Vaidman, who argues against such defining of quantum trajectories, proposes his own approach to a photon’s past: look for the weak trace it leaves. Finding that trace requires many gentle but inaccurate weak measurements, which barely disturb the system. A weak-trace test of the counterfactual communication scheme shows that before being detected by Alice, the photons left some trace inside the channel arms, but not at those sections that connect the arms to the rest of the setup. That means, according to Vaidman, that the photons just suddenly appeared, propagated a bit, and then vanished without leaving a further trace, like the infamous Cheshire cat of a certain psychedelic wonderland. It also means that the full counterfactuality is not respected.

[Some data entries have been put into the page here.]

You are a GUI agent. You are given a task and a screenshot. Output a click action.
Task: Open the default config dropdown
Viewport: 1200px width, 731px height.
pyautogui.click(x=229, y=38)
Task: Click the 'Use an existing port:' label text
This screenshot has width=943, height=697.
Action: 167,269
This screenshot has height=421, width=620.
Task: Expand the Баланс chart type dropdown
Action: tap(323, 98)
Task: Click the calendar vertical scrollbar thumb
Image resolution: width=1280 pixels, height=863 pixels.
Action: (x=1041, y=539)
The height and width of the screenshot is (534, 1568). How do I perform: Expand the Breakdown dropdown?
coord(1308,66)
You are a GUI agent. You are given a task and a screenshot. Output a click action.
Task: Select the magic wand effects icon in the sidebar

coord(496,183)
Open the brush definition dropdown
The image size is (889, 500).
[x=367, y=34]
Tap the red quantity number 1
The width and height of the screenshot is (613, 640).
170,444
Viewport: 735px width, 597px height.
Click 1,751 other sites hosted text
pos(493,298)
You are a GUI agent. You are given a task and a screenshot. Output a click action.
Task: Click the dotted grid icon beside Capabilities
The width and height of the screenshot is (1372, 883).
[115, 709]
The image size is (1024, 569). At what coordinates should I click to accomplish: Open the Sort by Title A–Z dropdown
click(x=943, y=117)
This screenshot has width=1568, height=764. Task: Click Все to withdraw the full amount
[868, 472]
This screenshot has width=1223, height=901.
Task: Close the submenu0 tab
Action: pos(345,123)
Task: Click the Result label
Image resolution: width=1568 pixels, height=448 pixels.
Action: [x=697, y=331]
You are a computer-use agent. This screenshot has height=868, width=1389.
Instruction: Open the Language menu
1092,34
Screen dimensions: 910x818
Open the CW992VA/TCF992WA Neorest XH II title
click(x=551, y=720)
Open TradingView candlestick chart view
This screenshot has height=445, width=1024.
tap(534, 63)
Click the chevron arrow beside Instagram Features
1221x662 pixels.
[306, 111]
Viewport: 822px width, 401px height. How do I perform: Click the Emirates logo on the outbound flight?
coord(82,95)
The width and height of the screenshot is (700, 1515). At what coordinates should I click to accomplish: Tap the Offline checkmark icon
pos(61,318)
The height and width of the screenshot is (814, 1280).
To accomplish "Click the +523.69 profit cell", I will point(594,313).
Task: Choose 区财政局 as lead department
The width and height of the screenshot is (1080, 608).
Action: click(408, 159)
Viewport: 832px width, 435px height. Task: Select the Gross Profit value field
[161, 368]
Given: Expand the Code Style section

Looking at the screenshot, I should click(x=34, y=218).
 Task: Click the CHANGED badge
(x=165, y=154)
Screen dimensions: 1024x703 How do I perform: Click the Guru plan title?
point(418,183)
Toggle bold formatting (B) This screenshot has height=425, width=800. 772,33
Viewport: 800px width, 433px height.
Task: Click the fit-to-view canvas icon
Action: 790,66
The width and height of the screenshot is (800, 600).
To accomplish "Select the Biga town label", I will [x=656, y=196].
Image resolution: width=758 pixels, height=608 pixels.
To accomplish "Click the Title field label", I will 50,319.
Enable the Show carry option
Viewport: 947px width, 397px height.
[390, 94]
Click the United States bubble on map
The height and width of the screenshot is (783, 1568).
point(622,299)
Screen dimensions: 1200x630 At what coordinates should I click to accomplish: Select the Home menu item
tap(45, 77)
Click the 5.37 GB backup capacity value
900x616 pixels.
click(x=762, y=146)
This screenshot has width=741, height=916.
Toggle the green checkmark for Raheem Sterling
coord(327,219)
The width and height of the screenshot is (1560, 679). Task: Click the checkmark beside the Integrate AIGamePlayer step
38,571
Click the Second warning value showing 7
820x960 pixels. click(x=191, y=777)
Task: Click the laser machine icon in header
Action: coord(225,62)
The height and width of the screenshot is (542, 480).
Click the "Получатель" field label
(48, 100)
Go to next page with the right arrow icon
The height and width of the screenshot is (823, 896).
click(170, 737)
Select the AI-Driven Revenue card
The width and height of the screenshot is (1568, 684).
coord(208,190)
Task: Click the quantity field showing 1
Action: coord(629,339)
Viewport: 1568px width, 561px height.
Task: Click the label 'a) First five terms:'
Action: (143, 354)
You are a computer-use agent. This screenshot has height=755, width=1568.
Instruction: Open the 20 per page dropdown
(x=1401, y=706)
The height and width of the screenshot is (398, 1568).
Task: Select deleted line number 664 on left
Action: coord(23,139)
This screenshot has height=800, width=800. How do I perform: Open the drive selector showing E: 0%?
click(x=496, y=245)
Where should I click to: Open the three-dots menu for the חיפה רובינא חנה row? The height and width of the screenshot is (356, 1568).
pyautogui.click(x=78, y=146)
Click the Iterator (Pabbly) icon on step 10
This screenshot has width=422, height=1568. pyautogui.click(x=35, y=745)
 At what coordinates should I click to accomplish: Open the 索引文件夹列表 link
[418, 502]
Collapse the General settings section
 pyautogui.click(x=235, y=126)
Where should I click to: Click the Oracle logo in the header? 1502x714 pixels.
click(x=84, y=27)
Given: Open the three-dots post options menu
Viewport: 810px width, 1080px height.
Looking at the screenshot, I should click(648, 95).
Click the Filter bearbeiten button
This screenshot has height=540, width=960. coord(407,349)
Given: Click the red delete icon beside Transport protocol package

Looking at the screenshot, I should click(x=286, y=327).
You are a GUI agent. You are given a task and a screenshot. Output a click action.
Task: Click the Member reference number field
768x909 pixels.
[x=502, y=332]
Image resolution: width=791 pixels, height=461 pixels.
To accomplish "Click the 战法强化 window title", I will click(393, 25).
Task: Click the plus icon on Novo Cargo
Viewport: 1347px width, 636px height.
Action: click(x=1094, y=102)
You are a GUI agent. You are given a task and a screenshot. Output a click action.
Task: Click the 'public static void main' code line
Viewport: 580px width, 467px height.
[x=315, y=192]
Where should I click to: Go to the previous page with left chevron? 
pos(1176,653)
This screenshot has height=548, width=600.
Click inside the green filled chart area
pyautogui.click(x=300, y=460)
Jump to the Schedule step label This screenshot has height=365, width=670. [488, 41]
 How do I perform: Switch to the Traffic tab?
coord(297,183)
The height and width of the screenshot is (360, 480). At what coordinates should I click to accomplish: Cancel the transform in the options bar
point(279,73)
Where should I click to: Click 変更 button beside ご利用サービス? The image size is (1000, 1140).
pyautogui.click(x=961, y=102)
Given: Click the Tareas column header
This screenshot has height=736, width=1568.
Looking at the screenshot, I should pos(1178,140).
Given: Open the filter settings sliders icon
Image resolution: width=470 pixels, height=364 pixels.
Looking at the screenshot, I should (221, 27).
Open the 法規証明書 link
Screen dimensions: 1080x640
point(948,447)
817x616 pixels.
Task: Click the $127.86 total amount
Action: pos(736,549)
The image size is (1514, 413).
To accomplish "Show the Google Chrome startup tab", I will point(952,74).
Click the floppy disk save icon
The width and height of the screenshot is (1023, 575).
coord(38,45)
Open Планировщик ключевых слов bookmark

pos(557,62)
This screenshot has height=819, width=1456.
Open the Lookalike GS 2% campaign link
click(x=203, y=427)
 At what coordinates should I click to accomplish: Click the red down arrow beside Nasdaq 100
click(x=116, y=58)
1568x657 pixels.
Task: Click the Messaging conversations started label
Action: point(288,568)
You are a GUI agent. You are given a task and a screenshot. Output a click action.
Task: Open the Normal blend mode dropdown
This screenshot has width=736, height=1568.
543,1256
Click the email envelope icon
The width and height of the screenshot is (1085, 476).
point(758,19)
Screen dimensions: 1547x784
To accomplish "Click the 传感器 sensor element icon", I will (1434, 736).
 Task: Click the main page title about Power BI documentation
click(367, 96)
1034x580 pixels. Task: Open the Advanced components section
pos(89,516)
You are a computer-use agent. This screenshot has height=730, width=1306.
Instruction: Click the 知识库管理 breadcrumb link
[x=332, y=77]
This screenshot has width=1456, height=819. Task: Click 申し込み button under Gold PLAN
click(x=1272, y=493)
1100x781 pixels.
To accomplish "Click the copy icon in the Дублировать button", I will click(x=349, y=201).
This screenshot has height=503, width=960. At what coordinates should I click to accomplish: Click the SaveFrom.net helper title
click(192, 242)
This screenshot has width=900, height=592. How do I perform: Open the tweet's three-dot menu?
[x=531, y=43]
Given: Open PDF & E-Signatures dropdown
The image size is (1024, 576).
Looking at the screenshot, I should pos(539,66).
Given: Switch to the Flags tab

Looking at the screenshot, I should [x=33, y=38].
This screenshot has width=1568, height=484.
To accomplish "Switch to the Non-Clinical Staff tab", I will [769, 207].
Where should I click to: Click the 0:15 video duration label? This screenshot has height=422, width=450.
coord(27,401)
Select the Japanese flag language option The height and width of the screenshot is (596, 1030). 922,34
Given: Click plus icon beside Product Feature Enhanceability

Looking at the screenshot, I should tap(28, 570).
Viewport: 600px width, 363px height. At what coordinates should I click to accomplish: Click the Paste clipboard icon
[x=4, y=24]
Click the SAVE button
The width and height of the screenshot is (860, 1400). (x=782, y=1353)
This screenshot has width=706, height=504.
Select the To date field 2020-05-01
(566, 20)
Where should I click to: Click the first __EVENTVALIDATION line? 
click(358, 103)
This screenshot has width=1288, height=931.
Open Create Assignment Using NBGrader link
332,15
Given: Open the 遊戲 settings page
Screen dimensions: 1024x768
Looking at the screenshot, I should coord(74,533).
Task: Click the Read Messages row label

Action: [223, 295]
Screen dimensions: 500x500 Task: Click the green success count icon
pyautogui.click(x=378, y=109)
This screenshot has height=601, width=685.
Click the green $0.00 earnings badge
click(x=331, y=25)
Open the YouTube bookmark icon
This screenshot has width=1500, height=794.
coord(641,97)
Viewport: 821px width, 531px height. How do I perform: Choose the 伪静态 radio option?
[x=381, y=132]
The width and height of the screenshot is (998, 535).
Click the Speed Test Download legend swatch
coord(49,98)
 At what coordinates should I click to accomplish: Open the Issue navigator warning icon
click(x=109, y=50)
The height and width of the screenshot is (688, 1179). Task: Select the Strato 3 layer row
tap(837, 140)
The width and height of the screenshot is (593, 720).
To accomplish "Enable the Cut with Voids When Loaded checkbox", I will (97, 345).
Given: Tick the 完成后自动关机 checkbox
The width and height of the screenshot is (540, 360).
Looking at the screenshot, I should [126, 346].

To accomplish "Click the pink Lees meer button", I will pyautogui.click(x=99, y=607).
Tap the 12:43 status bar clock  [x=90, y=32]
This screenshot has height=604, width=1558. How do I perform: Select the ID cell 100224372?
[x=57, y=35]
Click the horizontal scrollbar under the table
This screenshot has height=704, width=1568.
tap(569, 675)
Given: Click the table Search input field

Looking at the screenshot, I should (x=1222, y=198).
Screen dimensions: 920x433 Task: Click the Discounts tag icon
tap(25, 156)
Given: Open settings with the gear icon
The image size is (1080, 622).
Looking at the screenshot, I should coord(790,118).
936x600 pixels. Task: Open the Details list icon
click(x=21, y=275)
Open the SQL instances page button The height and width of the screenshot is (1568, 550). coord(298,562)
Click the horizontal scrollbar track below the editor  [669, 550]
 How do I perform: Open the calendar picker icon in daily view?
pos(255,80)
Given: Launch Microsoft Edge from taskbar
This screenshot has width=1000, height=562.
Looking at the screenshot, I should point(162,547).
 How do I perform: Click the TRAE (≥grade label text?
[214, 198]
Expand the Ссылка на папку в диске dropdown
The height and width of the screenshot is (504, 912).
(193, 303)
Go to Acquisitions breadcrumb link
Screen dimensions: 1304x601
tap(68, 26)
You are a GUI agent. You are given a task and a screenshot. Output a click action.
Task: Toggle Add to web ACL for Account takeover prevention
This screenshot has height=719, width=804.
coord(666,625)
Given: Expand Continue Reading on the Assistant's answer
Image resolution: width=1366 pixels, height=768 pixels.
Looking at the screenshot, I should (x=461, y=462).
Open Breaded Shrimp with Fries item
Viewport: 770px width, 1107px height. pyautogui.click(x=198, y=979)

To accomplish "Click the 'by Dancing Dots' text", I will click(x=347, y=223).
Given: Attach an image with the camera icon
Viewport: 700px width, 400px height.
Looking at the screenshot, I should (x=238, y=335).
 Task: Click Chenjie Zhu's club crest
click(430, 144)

Not everyone is on board with relying on weak measurements to evaluate counterfactuality. Recovering information still disturbs the system and affects the interference, even if a measurement is weak. In the quantum world, a disturbed system is not the same as an undisturbed one, and the counterfactuality would be broken by the measurement itself. More generally, weak measurements and weak values are themselves the subject of scientific debate. Although the observations they predict can all be derived with the usual quantum mechanics language, the interpretation they provide almost always shows unusual things. In fact, it is not the first time some kind of “Cheshirianity” is observed when the language of weak values is used.
Quantum always wins
The experiment of Pan and his group demonstrates high fidelity of data transmission. From the characterization of their apparatus, the interference visibility, and the single photon source performance, they could concretely conclude that the amount of information going to Alice is much larger than what can be carried by the number of photons detected in Bob’s channel. No doubt there will be ongoing debate about how one measures a photon’s presence at Bob, but really it is an unspeakable question of quantum information. Acquiring this information necessarily disturbs the system.
No matter which interpretation we choose, the experimental demonstration shows a way of transmitting data that relies on a unique quantum feature. Communication with vanishing and reappearing data carriers goes just as much against common sense as communication where the carriers are not even transmitted between the parties.
Sergei Slussarenko, Nora Tischler, and Geoff Pryde are physicists at the Centre for Quantum Computation and Communication Technology and the Centre for Quantum Dynamics at Griffith University in Brisbane, Australia.